Марина Кравцова, Инна Ласточка
Соловьи не поют зимой
Глава 1
Льдистый луч проник сквозь щель в каменном изгибе пещеры, серебром рассыпался над гладкой поверхностью воды, похожей на глянцевую застывшую глазурь. В воздухе клубился белёсый пар непроницаемым мороком, и маленькие светлячки, точно искристые снежинки, мерцали в нём. Тишина стояла незыблемая. Но вот где-то упала капля воды, а за ней, рассекая тишину яркой вспышкой, раздался протяжный звук гуциня – кто-то в тумане коснулся струны, а затем ещё и ещё, до тех пор, пока мелодия – успокаивающая, глубокая, проникновенная – не рассеяла туман, не разогнала светлячков, взметнувшихся вверх.
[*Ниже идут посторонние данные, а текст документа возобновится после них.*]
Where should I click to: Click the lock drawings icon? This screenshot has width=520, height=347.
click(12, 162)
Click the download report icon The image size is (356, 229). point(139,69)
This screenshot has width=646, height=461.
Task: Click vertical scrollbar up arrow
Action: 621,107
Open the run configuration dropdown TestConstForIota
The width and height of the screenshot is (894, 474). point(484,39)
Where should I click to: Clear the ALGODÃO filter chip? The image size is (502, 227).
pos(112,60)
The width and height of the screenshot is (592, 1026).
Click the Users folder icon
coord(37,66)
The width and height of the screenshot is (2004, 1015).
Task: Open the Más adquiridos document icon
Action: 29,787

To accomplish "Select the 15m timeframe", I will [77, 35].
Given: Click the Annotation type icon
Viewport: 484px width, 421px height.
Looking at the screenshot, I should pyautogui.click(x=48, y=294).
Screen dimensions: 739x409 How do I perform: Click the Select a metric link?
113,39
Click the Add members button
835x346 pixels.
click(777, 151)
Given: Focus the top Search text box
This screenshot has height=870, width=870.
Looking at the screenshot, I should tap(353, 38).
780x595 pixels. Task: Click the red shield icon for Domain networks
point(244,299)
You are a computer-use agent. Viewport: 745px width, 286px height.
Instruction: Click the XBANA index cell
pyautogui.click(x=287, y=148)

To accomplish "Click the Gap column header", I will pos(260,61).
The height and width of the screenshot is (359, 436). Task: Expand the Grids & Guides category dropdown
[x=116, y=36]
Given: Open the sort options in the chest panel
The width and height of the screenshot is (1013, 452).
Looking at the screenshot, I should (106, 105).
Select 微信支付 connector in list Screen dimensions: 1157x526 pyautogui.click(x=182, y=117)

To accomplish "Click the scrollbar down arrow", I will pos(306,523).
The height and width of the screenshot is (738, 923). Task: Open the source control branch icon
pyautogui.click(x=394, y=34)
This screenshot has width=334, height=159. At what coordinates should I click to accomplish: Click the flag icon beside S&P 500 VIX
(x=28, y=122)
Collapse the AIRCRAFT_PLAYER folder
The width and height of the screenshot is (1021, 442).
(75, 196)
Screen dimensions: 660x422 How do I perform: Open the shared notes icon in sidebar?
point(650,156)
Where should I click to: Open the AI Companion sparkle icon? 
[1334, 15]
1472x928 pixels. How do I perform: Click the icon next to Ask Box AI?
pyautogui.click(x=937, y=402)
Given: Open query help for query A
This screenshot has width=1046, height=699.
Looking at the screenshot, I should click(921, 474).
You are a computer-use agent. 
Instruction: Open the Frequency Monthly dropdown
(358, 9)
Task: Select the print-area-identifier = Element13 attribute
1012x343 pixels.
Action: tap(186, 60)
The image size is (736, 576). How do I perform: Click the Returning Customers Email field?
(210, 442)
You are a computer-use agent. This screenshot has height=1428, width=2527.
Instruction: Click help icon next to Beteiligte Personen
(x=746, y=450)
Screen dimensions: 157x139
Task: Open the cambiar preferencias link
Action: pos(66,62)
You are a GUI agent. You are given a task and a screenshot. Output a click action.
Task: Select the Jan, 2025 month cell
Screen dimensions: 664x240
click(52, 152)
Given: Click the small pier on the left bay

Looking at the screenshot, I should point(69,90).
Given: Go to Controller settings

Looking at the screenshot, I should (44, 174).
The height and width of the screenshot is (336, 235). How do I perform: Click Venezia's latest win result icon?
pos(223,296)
Отступивший туман открыл картину, поражающую самое смелое воображение: над водой в позе лотоса парил прекрасный молодой мужчина. Благородные черты его лица могли принадлежать лишь истинному небожителю. Шелковистые чёрные волосы, слегка подколотые сзади заколкой, волной ниспадали до поясницы и могли бы составить конкуренцию самому дорогому шёлку. Мускулистое подтянутое тело и осанка явно выдавали мастера боевых искусств, а изящные тонкие пальцы говорили о многолетнем опыте игры на инструменте. Белое, будто сотканное из облаков и света ханьфу окутывало фигуру мужчины и делало её похожей на цветок лотоса, такого же нежного и стойкого, как гуцинь из белого нефрита перед ним. Гуцинь тоже заслуживал отдельного внимания: его изящная изогнутая поверхность искрилась в призрачном свете, струны отливали серебром, а шёлковая кисть трепетала от каждого звука.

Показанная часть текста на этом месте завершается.